I should point out that the vote to reject the public comment does nothing to reverse the initial decision of the code change, which is another interesting twist. By rejecting the vote on the public comment, the code change reverts back to the TC’s original recommendation. The original recommendation was to accept the code change. Hence, air admittance valves are still slated to be accepted in the engineered section of the Appendix.

The proposal with the greatest number of comments was the change on showerheads. As previously reported, the code change would restrict a shower to one showerhead with a flow of 2-1/2 gpm. This change would prohibit the concept of multiple showerheads. In the letter ballot, this change was overwhelmingly defeated. Many of the representatives of manufacturers, inspectors, and labor voted against the measure. This results in the rejection of the code change and the continued practice of using excessive water in a shower. This vote is contrary to the direction that IAPMO is taking as an organization, which is fully supporting green building initiatives.

Many considered this to be one of the most important code changes for the green movement. The reversal of this change is a major setback and a statement in favor of the anti-green campaign.

Another change that has been beaten to death is the installation of water heaters in closets off of bedrooms and bathrooms. The change would bring the Uniform Plumbing Code in line with the requirements in the National Fuel Gas Code. A public comment was submitted to reject the change. The TC voted to reject the public comment. However, this is another case where the code change reverted back to the original recommendation, which was to accept the change. Hence, there is no change in the recommendation to accept the code change.

A change that made a lot of sense and followed engineering protocol was the lowering of the minimum trap size of a shower drain from 2 inches to 1-1/2 inches. It is interesting to note that, with a showerhead flowing 2-1/2 gpm, a 2-inch drain pitched at 1/4 inch per foot cannot maintain the minimum recommended velocity of two feet per second. However, a 1-1/2-inch drain can maintain a velocity above two feet per second. This didn’t seem to matter, with the vote being against the code change. This reverts back to the misguided concept that bigger is better.

One of the ASPE code changes submitted proposed the acceptance of its new standard on siphonic roof drainage. While several members voted against this change, the vote fell one short of rejecting the public comment. This is another case where it would not have made any difference, since the original recommendation was for approval as submitted. Siphon roof drainage is still slated to be added to the code.

Most Troubling

One of the most troubling displays of Committee manipulation occurred on a code change that I submitted to recognize floor drain trap seal protection devices. I chaired the Working Group that developed the new ASSE 1072 standard.

A competing manufacturer of a product that utilizes a different technology sent a letter to all the TC members after the Denver hearings, encouraging them to vote against the change to accept floor drain trap seal protection devices. The best way to describe this letter is to say that it was written in an attempt to restrict a competing new technology.

The letter clearly states that the devices should not be accepted in place of “fresh water trap primer valves,” such as the ones manufactured and sold by the author’s company. The TC voted to reverse the Committee’s recommendation of approval of the code change.

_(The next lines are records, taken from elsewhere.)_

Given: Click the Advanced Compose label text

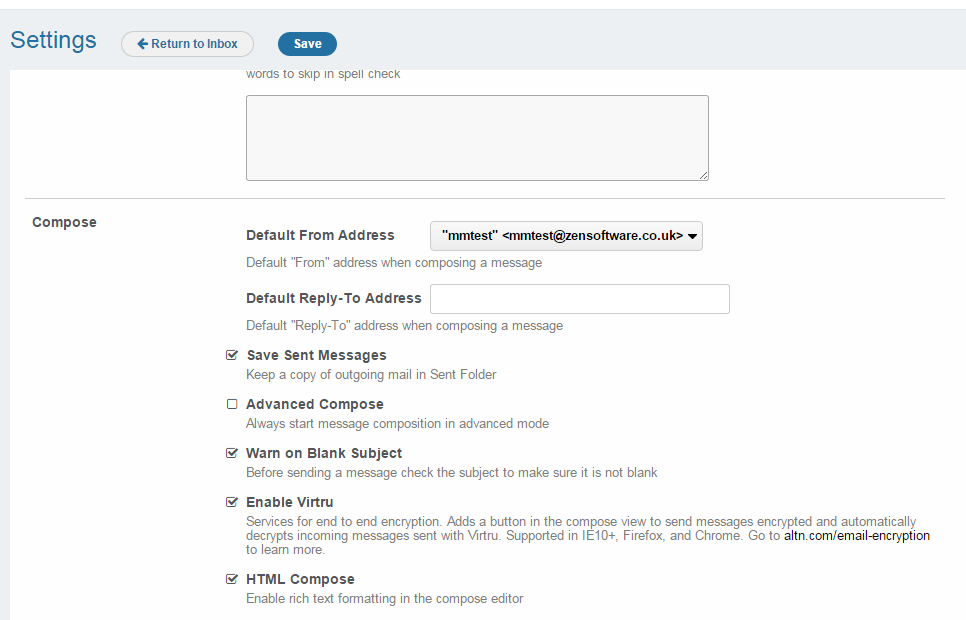Looking at the screenshot, I should (315, 404).
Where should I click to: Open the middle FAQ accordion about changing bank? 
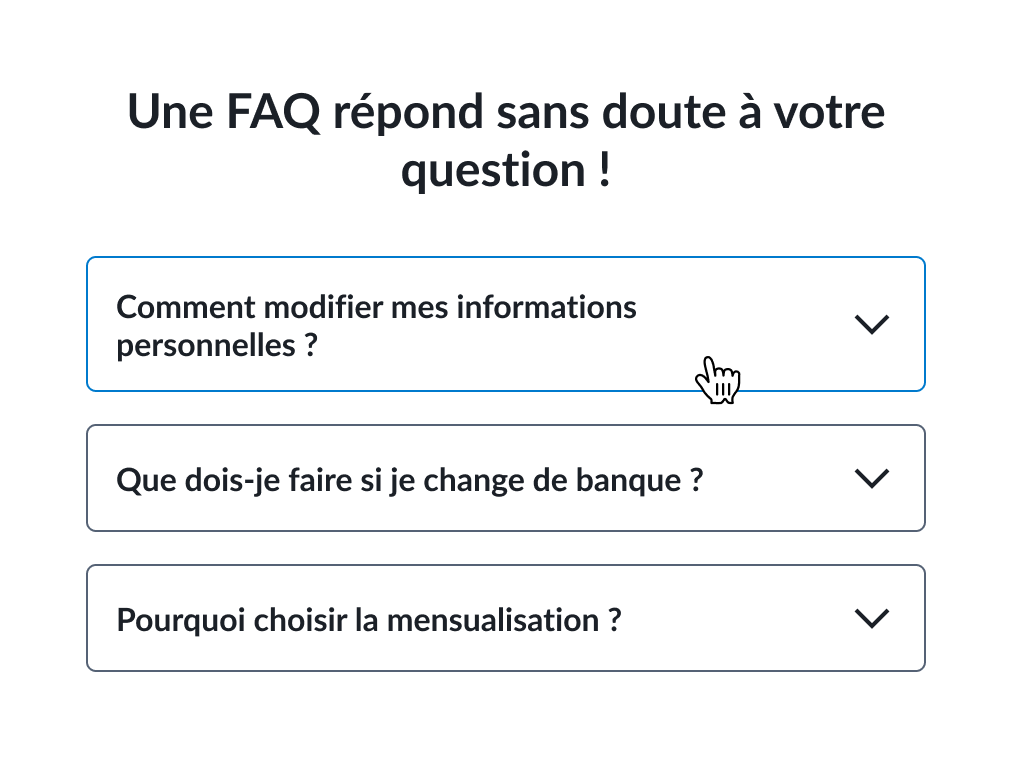pos(505,479)
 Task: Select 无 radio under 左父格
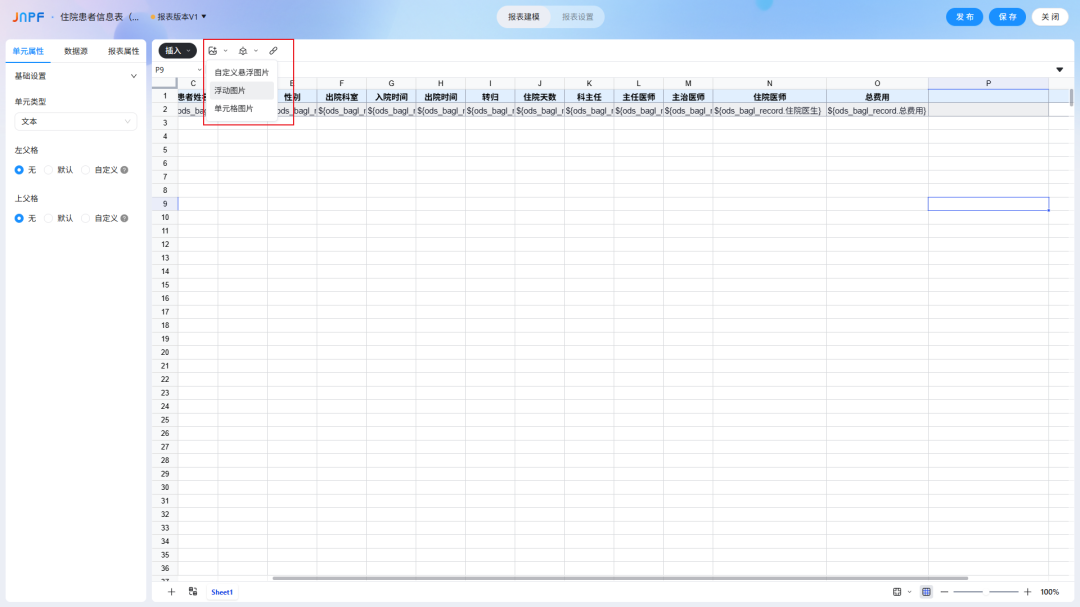point(19,170)
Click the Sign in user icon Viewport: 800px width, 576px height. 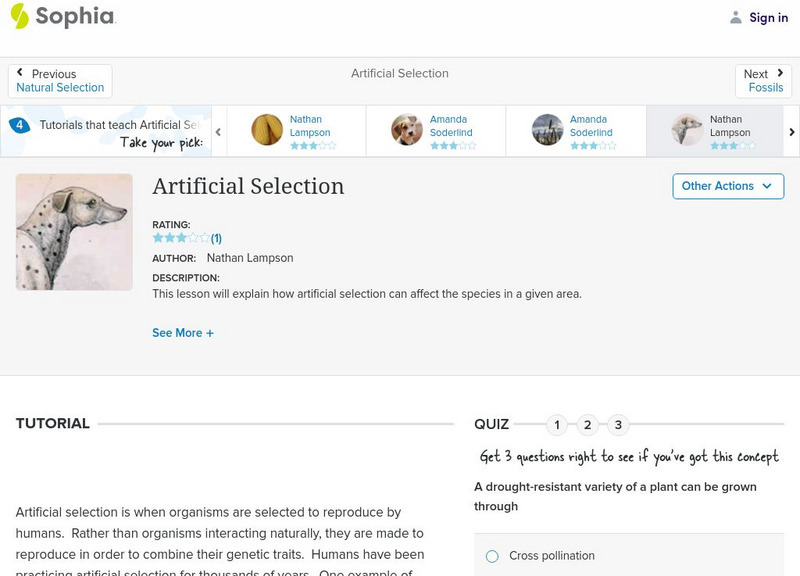(x=736, y=17)
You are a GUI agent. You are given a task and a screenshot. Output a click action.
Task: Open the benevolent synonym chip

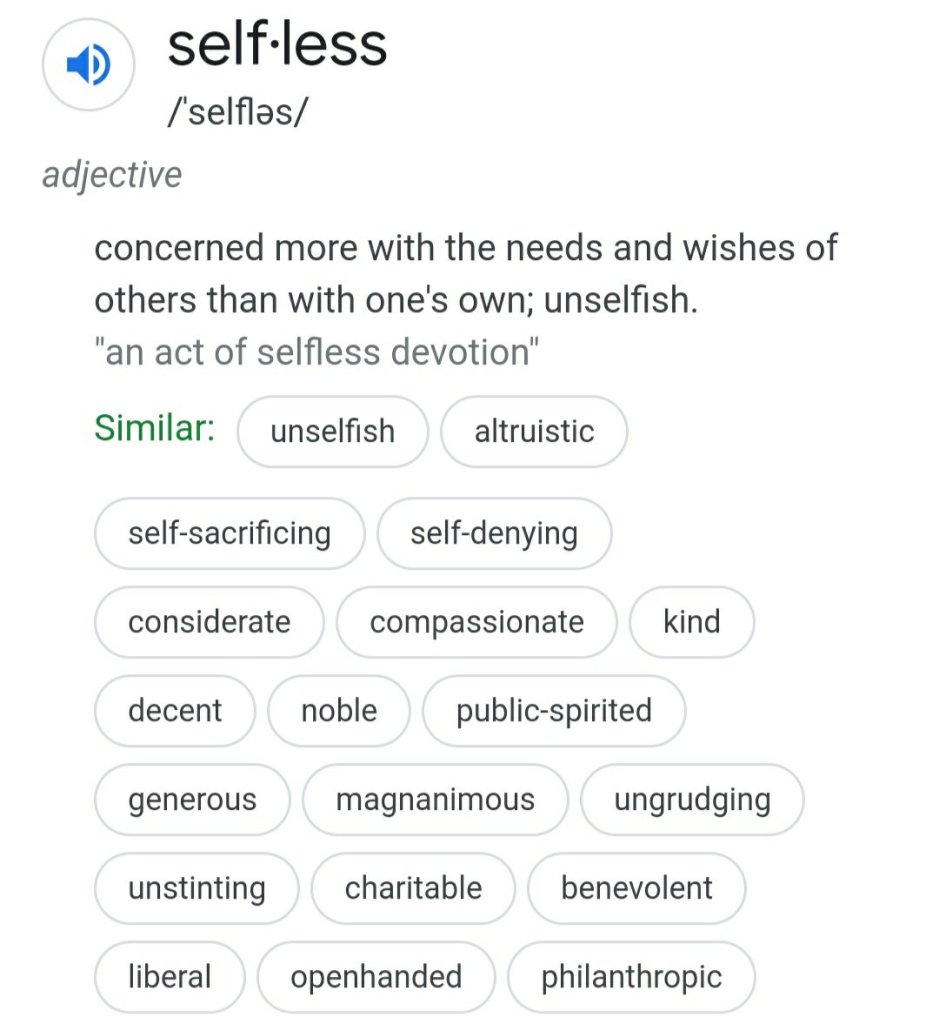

All the items that were reversed by the TC are automatically appealed to the Standards Council. This is the process of checks and balances. It is possible that the Standards Council may not uphold all the votes.

The Report on Comments (ROC) has published the final votes and results of the Denver code change hearing. The ROC can be downloaded from the IAPMO Web site, www.iapmo.org.

The final code change hearing on the public comments will occur at the IAPMO annual meeting to be held Sept. 28 – Oct. 3 in Atlanta. The IAPMO membership will be given an opportunity to vote on the published comments.